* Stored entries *
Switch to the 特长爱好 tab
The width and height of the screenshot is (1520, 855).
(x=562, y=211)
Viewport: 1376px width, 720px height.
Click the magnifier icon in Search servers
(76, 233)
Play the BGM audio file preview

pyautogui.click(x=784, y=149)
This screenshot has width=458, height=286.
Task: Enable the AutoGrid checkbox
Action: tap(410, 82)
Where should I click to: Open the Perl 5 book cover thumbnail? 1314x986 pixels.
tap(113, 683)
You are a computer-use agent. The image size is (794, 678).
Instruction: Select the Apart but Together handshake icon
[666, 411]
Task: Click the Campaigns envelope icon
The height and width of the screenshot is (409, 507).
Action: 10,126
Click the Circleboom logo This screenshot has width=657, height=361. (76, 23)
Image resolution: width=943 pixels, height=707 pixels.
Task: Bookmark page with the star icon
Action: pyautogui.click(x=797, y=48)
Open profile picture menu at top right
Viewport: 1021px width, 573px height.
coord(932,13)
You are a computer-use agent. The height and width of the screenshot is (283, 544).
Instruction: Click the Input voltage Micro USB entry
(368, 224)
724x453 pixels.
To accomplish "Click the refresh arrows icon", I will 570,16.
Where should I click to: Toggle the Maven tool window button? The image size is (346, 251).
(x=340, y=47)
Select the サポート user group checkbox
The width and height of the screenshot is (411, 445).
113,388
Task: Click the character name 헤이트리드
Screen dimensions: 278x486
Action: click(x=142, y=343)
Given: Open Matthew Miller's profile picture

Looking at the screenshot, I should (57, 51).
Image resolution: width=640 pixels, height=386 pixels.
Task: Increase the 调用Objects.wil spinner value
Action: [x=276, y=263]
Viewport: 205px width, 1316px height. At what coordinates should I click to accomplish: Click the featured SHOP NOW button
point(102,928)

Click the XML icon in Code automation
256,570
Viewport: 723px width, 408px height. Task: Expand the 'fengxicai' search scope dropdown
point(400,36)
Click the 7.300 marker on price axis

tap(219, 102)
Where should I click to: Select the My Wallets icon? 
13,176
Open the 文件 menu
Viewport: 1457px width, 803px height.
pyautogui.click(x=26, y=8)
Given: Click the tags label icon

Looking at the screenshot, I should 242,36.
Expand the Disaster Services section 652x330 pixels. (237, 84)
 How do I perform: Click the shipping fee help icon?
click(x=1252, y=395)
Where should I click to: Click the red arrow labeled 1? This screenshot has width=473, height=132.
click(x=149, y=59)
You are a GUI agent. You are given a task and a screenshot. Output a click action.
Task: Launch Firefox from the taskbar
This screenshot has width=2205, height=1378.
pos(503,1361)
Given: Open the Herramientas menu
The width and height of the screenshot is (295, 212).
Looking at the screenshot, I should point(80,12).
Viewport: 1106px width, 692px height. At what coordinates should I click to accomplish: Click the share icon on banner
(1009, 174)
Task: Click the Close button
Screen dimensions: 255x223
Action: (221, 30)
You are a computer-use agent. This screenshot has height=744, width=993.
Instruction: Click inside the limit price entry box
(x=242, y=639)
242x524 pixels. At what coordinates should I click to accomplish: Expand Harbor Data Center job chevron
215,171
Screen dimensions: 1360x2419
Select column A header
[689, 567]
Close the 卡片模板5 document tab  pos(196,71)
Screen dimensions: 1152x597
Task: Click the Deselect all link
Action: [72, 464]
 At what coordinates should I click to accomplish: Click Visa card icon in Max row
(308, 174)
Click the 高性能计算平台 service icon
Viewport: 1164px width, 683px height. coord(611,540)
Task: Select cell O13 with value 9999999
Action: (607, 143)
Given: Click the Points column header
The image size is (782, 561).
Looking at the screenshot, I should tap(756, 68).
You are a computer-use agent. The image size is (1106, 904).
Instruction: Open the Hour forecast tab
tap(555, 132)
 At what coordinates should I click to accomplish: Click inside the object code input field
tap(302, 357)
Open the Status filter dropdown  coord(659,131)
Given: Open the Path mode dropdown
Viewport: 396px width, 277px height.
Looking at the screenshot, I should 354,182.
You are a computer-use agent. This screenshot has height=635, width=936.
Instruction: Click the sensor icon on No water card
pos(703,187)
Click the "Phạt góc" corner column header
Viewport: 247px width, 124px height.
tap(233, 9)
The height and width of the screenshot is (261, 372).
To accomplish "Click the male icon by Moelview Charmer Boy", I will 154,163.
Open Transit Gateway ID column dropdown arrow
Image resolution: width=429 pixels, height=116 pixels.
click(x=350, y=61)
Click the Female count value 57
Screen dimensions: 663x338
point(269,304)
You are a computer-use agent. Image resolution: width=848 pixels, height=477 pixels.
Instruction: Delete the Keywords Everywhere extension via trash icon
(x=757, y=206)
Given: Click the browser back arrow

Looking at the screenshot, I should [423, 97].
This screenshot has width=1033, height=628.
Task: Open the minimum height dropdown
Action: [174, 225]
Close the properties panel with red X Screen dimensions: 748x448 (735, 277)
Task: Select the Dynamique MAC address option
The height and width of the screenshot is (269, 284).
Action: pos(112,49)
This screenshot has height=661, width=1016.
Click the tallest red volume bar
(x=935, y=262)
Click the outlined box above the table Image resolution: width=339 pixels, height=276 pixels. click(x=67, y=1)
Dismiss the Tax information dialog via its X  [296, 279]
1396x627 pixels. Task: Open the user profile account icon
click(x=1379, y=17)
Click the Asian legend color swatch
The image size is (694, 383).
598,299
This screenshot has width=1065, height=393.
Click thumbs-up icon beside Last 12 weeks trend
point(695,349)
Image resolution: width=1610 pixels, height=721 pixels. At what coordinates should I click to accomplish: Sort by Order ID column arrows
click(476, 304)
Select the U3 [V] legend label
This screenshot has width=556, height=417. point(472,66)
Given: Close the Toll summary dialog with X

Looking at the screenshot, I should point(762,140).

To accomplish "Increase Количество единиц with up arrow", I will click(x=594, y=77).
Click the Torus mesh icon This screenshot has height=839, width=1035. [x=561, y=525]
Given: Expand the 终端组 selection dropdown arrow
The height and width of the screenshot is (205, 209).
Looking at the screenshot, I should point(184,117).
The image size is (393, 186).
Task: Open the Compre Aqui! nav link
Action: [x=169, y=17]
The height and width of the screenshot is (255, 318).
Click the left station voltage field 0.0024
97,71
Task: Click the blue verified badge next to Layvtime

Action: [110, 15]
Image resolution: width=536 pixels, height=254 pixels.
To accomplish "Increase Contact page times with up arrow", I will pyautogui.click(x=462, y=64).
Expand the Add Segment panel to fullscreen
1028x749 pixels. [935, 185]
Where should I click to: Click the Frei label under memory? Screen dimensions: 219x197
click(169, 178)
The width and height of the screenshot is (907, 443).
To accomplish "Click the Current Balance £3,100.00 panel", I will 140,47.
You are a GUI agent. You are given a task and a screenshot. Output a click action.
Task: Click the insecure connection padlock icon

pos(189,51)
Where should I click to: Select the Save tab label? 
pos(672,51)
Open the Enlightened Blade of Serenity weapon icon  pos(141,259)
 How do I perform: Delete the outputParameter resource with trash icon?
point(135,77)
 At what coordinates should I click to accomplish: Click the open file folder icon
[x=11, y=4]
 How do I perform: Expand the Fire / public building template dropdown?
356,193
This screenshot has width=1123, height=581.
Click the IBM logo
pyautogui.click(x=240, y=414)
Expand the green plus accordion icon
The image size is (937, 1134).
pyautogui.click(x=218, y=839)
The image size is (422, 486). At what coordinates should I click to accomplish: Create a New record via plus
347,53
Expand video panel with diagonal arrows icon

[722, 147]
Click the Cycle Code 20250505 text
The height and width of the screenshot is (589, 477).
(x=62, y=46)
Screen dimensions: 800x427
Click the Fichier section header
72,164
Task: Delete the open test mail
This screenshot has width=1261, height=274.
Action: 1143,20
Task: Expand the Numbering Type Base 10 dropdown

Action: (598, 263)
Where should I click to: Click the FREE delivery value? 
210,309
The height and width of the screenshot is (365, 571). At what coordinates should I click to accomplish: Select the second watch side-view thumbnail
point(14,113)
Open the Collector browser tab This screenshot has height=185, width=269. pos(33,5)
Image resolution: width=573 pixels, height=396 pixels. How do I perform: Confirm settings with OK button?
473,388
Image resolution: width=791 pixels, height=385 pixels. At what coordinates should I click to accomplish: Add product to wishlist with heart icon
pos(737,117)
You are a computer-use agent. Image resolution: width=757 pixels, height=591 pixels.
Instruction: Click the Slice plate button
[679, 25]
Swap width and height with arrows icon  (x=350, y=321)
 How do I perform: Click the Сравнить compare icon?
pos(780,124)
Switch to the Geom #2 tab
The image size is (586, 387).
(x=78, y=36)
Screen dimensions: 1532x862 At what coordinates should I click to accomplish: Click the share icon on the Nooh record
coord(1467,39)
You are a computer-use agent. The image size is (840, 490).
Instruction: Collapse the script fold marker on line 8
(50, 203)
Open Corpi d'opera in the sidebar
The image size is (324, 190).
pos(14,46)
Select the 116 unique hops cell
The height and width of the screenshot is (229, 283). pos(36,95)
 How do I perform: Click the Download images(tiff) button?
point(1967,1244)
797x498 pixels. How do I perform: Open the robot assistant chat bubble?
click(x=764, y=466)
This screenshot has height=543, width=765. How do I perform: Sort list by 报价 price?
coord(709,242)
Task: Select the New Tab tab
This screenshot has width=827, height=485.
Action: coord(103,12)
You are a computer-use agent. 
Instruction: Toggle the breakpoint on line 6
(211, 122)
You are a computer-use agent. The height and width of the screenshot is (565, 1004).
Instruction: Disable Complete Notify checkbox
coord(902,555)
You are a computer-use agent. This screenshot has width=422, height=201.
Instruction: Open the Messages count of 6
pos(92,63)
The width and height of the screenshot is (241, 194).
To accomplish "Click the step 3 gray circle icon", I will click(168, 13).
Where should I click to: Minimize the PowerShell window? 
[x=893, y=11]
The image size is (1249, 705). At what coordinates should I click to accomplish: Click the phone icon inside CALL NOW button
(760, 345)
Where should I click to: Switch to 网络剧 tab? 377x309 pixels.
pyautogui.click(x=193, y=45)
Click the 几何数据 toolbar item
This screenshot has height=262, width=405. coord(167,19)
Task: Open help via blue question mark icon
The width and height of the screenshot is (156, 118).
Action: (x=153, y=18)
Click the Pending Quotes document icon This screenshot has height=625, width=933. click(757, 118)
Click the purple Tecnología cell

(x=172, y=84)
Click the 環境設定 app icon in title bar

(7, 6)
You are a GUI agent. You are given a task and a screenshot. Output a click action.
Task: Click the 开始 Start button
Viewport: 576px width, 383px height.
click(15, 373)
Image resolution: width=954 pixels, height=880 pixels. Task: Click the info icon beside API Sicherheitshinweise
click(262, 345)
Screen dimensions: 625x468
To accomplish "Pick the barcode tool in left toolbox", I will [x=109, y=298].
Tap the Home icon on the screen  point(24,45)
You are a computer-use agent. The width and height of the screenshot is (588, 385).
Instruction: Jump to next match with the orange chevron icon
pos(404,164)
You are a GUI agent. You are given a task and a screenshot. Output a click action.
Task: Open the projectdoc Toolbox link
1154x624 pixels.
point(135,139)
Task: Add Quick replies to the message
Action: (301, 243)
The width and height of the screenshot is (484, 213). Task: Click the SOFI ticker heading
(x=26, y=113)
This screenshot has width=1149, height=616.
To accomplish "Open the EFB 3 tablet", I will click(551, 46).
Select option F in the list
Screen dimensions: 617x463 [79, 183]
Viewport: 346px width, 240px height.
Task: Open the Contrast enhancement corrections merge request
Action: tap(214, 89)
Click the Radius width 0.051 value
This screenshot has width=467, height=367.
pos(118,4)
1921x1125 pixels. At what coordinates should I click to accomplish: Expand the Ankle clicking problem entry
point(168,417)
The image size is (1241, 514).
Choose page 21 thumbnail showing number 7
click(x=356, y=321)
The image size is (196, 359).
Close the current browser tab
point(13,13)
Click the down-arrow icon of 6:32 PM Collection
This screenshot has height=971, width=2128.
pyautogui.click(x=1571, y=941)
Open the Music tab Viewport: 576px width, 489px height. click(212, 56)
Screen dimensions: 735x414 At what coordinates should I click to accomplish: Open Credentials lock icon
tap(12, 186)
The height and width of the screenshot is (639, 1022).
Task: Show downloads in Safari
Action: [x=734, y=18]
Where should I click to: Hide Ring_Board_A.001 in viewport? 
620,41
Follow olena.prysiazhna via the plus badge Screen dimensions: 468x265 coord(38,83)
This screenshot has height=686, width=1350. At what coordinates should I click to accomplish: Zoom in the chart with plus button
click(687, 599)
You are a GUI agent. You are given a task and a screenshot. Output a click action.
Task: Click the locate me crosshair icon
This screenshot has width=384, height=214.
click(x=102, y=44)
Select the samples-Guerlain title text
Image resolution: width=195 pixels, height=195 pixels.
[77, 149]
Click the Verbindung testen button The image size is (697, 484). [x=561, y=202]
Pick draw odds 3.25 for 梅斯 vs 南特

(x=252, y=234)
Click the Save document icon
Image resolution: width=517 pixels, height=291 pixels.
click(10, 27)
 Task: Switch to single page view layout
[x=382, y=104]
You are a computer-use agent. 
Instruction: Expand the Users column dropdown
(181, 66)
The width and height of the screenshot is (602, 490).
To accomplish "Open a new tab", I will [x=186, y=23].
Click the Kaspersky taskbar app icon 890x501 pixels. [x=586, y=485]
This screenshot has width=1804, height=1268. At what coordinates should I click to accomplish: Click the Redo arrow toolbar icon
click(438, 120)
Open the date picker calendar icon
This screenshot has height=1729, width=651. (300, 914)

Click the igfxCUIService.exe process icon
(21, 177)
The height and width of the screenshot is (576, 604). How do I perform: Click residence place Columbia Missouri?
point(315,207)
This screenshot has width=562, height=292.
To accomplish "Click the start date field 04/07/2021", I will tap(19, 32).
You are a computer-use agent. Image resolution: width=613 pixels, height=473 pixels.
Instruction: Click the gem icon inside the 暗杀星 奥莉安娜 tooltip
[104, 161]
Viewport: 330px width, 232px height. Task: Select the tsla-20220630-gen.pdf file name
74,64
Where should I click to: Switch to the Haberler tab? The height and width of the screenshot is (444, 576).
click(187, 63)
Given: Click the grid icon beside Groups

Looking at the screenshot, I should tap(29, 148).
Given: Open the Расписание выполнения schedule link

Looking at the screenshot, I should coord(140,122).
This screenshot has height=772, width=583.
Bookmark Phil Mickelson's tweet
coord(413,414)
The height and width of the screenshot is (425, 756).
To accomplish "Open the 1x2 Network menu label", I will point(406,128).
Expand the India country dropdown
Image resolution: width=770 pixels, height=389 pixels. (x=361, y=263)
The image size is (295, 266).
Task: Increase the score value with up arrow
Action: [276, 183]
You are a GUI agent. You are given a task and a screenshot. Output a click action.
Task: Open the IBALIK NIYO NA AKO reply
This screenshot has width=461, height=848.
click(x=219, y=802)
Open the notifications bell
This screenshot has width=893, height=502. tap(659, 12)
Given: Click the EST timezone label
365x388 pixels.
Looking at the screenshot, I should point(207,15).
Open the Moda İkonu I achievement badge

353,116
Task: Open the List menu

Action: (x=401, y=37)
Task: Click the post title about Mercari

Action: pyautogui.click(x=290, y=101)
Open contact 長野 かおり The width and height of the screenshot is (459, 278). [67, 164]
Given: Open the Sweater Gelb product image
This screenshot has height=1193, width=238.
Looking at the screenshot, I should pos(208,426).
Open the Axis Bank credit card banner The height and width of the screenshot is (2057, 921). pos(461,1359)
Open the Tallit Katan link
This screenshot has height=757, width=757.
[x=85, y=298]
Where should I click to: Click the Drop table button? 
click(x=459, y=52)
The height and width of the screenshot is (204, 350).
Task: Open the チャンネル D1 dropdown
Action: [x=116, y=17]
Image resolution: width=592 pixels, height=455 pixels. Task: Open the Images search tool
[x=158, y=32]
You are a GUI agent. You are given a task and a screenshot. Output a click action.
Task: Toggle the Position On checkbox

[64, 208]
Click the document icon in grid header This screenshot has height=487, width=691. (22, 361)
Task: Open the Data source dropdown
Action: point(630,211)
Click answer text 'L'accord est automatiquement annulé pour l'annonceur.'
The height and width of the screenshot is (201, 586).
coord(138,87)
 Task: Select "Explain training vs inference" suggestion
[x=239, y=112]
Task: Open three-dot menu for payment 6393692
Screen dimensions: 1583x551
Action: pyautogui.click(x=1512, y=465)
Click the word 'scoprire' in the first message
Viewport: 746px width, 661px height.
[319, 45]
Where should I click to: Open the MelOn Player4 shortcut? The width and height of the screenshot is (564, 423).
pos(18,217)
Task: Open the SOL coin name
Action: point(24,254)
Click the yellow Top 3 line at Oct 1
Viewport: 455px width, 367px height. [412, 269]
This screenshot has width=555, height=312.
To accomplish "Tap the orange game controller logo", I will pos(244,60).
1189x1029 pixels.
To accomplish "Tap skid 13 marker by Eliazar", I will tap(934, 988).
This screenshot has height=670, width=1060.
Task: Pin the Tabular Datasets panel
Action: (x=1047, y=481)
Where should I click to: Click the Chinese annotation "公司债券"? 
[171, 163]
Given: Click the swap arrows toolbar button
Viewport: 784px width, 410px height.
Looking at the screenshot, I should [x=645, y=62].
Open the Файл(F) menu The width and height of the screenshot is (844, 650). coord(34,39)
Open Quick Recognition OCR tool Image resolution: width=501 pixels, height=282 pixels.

* Stated exercise *
Please render everything from the line containing "Where should I click to: Select the My" down to the line containing "pos(503,1361)" as a numbered list, skipping any blank lines.

* Task solution *
1. Where should I click to: Select the My Wallets icon? 
2. 13,176
3. Open the 文件 menu
4. Viewport: 1457px width, 803px height.
5. pyautogui.click(x=26, y=8)
6. Given: Click the tags label icon
7. Looking at the screenshot, I should 242,36.
8. Expand the Disaster Services section 652x330 pixels. (237, 84)
9.  How do I perform: Click the shipping fee help icon?
10. click(x=1252, y=395)
11. Where should I click to: Click the red arrow labeled 1? This screenshot has width=473, height=132.
12. click(x=149, y=59)
13. You are a GUI agent. You are given a task and a screenshot. Output a click action.
14. Task: Launch Firefox from the taskbar
15. This screenshot has width=2205, height=1378.
16. pos(503,1361)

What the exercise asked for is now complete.